(My original title for this review was: 'Consistently favouring the uncritical endorsement and propagation of incipid mystical impressions of victorian romantics' ..... but since amazon decided my review was probably a little too good at reducing sales, and trashed it, I've decided to rebrand it a little).
This is probably the book which the Japan National Tourism Organisation wishes it had written, but I couldn't get 40 pages through the book before bawling with disbelief at Macfarlane's complete inability to discern mystical fantasy from reality. At least, owing to the lengthy and otherwise pointless introduction, we can get a good sense of when his mind began voluntarily to cloud over: So shocked at having his absurdly naive assumptions shattered by actually going to see the place and being talked to by Japanese people, Macfarlane fell head-over-heels for the ideas of the nearest Japanese academic, sage, or Western counterpart, who usually by definition have been earning their living from producing tantalising generalisations about their countrymen for the entertainment of foreigners, and the equally monetarily compensating career of pandering to the Japanese ego (see the history of The Chrysanthemum and the Sword).
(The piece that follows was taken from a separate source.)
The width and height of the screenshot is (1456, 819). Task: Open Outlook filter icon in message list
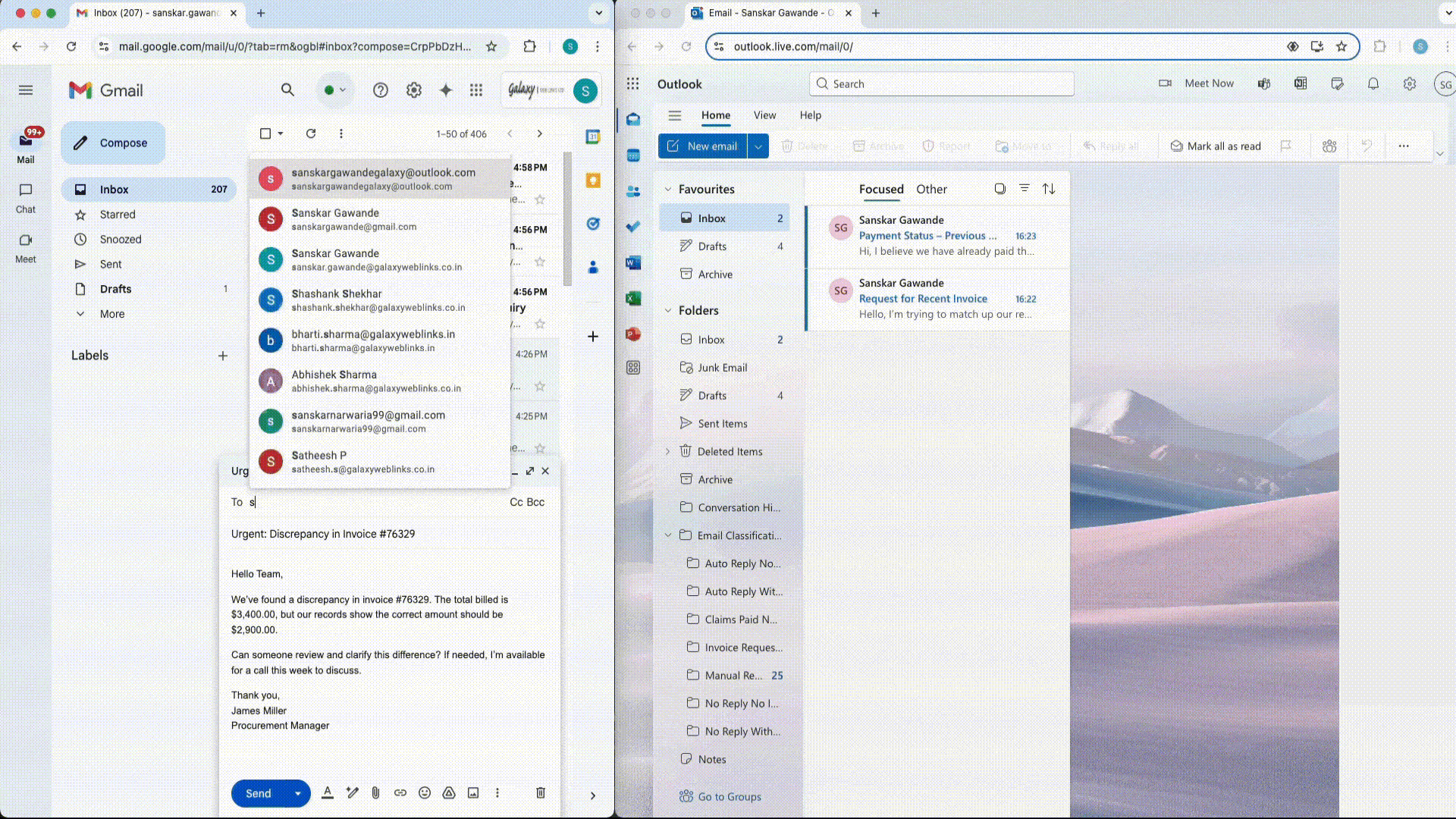tap(1025, 189)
So too, then, Macfarlane has become an enthusiastic punter of Japanese myths.
The book operates like a horoscope, unfolding topic by topic, while we are showered with 'impressions' and 'a certain sense of [the ethereal]', consciously avoiding concrete statements, never quantifying, and always 'alluding to'. The Japan Macfarlane describes is an anomaly to everything, and can only be described in terms of opposites, with no feature consistently prevailing over the other, except when it comes to the 'fascinating' and 'inspiring'.
When he does offer a less obscure arguments (all the while pertaining to 'suspend judgement' and 'sail a middle course'), they come in the form of spurious generalisations. And while for every generalisation there are exceptions, in Macfarlane's arguments I have found there to be more exceptions than consenting examples.
Opening the book on a random page, I have just spotted this excellent example, which a seasoned Japanese observer could have a good chuckle about: 'What is striking... is the absence of sex... when women are shown in Japanese adverts, they are usually demure and innocent'. As though the 'demure and innocent' was in any way lacking appeal (remember the Geisha, the hentai craze, the local nopankissa...)
The most disappointing thing is that, by repeating the same ideas as the noble adventurers of old, we are left with a very boring and limited impression of the nation and its people as they are today. The truth is that Japan is not a homogeneous society, and a much wider variety of ideas, characters, and experiences can be found there. I can only say that this book doesn't begin to do them justice.
- -
Finally, I'd just like to propose another correction: Lost in Translation is not a film about 'the difficulty of inter-cultural understanding', as Macfarlane insists it is. That is merely the context in which the protagonists are able to realise that they are 'lost' in their own lives. It's my humble opinion that a self-proclaimed 'observer' who fails to see even this, probably shouldn't be encouraged to begin analysing the hundreds of millions of people and two thousand-odd years which give Japan its name.